Des jeunes Québécois ont subi l'influence d'«agents de radicalisation»

Le rapport dresse un portrait d’une combinaison d’éléments, notamment l’intervention de manipulateurs extérieurs auprès de jeunes en quête de sens, qui peuvent se retrouver dans une situation de fragilité en raison de difficultés personnelles, tout en éprouvant le besoin d’appartenir à un groupe.
Photo: Jacques Nadeau Archives Le Devoir Le rapport dresse un portrait d’une combinaison d’éléments, notamment l’intervention de manipulateurs extérieurs auprès de jeunes en quête de sens, qui peuvent se retrouver dans une situation de fragilité en raison de difficultés personnelles, tout en éprouvant le besoin d’appartenir à un groupe.
Des « agents de radicalisation » ont manipulé des jeunes en quête d’identité et les ont convaincus d’aller faire le djihad en Syrie.

Entre 20 et 30 jeunes Québécois âgés de moins de 20 ans se sont rendus au Moyen-Orient faire la guerre aux côtés du groupe armé État islamique, a révélé vendredi le Centre de prévention de la radicalisation menant à la violence (CPRMV). 

Un nombre indéterminé d’autres font l’objet d’une surveillance après avoir cherché à aller faire la « guerre sainte »

Ce rapport d’analyse a été mené à la demande du Collège de Maisonneuve, où 11 élèves ont été arrêtés entre 2013 et 2015 en lien avec l’islam radical et violent. Le rapport relève que les agents de radicalisation identifiés sont extérieurs au cégep.

Plusieurs ingrédients

Il n’y a pas de cause unique à la radicalisation, pas plus qu’il n’y a de portrait type de la personne radicalisée. Certaines constantes se dégagent tout de même de cette recherche détaillée.

Le rapport dresse un portrait d’une combinaison d’éléments, notamment l’intervention de manipulateurs extérieurs auprès de jeunes en quête de sens, parfois d’aventure. Ces jeunes peuvent se retrouver dans une situation de fragilité en raison de difficultés personnelles et souvent aux prises avec un malaise identitaire, tout en éprouvant le besoin d’appartenir à un groupe.

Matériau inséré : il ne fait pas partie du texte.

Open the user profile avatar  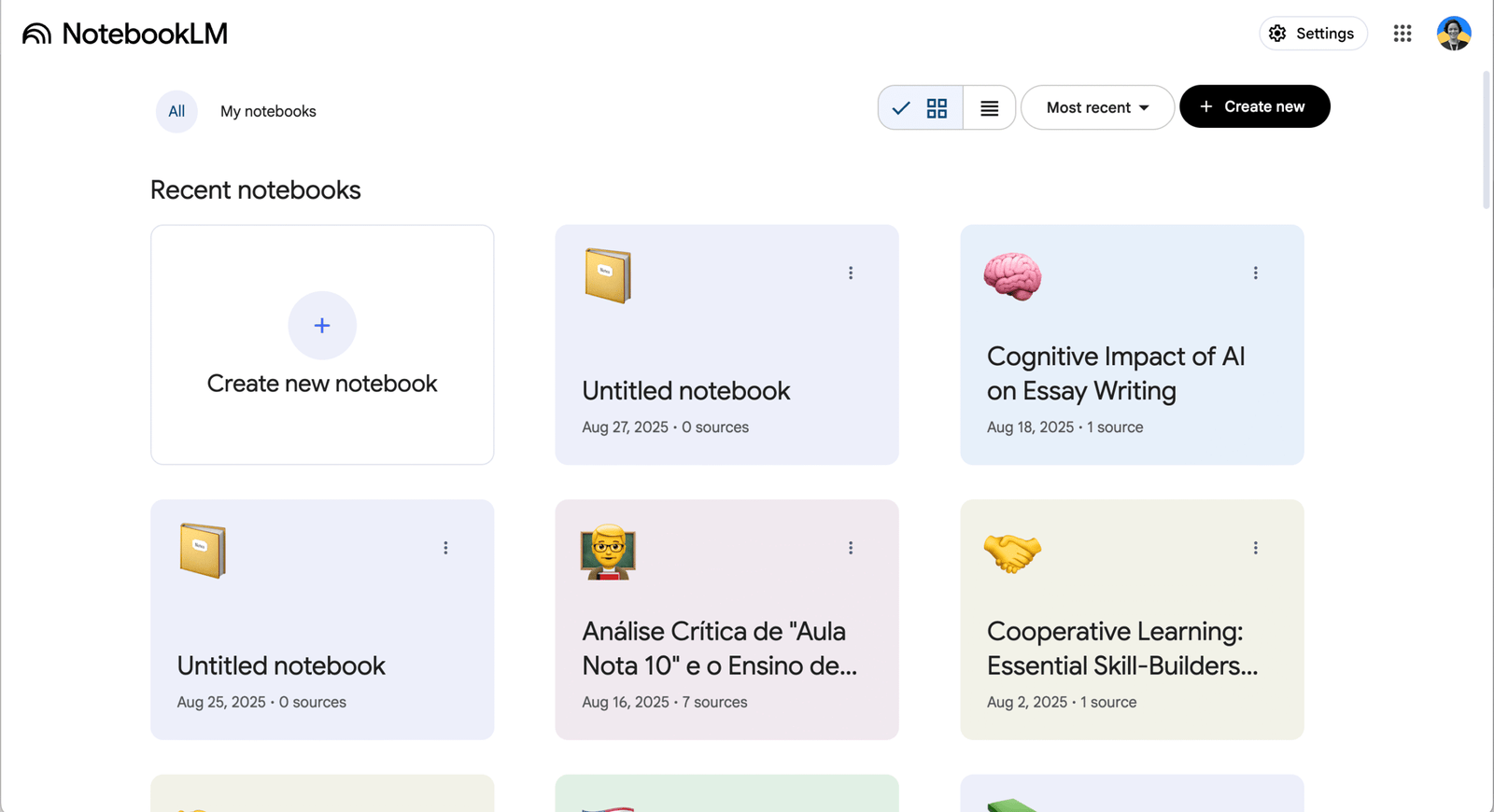[1453, 34]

Ces agents de radicalisation profitent du contexte pour mousser le sentiment d’indignation quant à la situation en Syrie et de frustration face à l’inaction des pays occidentaux. Ils exacerbent aussi le malaise identitaire, afin de convaincre les jeunes que leur identité religieuse est incompatible avec leur identité québécoise.

Dans ce dernier cas, le rapport d’analyse note que le débat sur les accommodements raisonnables, suivi de celui sur la charte des valeurs, ont offert un terreau fertile à ces manipulateurs. Ils ont récupéré ces discussions polarisantes pour justifier une rupture avec la société québécoise.

Le Collège de Maisonneuve a eu maille à partir à plusieurs reprises avec le controversé prédicateur Adil Charkaoui. Les auteurs du rapport font état d’une influence extérieure au Collège de Maisonneuve, tout en évitant de nommer qui que ce soit. Ils font valoir que leur rôle n’est pas de cibler des individus, mais bien de comprendre et d’expliquer le phénomène de radicalisation menant à la violence et de dégager des stratégies de prévention.

Recommandations

À cet effet, le rapport formule une série de recommandations visant diverses instances.

Le Collège de Maisonneuve, qui a déjà mis en place un comité de prévention, est invité à faire des efforts de formation de son personnel et à instaurer des mesures de vigilance et de prise en charge des jeunes à risque.

On recommande également une meilleure gestion du fait religieux en milieu scolaire, tout comme on suggère au ministère de l’Éducation d’assurer un encadrement de la gestion du fait religieux dans l’ensemble des institutions et de développer des programmes éducatifs pour renforcer la résilience des étudiants face aux propos haineux.

Les chercheurs demandent également aux ministères provincial et fédéral de la Justice de permettre aux juges de proposer une prise en charge psychosociale des individus ou de leurs proches dans des dossiers associés au terrorisme.

Du côté policier, les services policiers, particulièrement à Montréal, sont pressés de documenter les crimes haineux et de fournir la formation requise en telle matière tant au personnel en service qu’aux aspirants-policiers.